# Exercise goal
With the line that contains "[Email This] (24, 426)" as the final line, return every line from the start of the data below exactly.

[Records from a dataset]
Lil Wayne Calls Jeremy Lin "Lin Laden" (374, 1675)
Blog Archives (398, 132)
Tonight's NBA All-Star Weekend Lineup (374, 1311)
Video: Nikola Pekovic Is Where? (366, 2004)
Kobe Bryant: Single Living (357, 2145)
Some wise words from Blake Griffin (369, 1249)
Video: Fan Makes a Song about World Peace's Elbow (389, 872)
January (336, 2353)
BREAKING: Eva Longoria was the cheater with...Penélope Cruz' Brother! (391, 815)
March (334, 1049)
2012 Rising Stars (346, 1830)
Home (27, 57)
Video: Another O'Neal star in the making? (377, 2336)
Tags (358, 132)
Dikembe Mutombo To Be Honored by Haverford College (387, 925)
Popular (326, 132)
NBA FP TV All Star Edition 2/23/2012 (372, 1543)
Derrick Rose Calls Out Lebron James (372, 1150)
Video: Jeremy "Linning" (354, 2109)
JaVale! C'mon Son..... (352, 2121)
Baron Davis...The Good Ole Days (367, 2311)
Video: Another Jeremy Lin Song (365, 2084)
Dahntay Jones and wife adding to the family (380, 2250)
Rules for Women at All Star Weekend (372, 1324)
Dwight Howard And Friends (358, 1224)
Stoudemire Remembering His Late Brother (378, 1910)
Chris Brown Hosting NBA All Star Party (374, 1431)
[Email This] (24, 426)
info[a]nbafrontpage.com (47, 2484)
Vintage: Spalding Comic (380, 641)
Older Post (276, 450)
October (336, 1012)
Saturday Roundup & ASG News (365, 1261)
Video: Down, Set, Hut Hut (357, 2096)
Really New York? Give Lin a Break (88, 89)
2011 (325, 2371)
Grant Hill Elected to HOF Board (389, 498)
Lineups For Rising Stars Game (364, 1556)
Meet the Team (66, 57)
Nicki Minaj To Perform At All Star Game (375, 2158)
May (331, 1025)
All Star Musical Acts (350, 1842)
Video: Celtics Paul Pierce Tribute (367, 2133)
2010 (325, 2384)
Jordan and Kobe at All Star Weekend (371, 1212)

# Written solution
Lil Wayne Calls Jeremy Lin "Lin Laden" (374, 1675)
Blog Archives (398, 132)
Tonight's NBA All-Star Weekend Lineup (374, 1311)
Video: Nikola Pekovic Is Where? (366, 2004)
Kobe Bryant: Single Living (357, 2145)
Some wise words from Blake Griffin (369, 1249)
Video: Fan Makes a Song about World Peace's Elbow (389, 872)
January (336, 2353)
BREAKING: Eva Longoria was the cheater with...Penélope Cruz' Brother! (391, 815)
March (334, 1049)
2012 Rising Stars (346, 1830)
Home (27, 57)
Video: Another O'Neal star in the making? (377, 2336)
Tags (358, 132)
Dikembe Mutombo To Be Honored by Haverford College (387, 925)
Popular (326, 132)
NBA FP TV All Star Edition 2/23/2012 (372, 1543)
Derrick Rose Calls Out Lebron James (372, 1150)
Video: Jeremy "Linning" (354, 2109)
JaVale! C'mon Son..... (352, 2121)
Baron Davis...The Good Ole Days (367, 2311)
Video: Another Jeremy Lin Song (365, 2084)
Dahntay Jones and wife adding to the family (380, 2250)
Rules for Women at All Star Weekend (372, 1324)
Dwight Howard And Friends (358, 1224)
Stoudemire Remembering His Late Brother (378, 1910)
Chris Brown Hosting NBA All Star Party (374, 1431)
[Email This] (24, 426)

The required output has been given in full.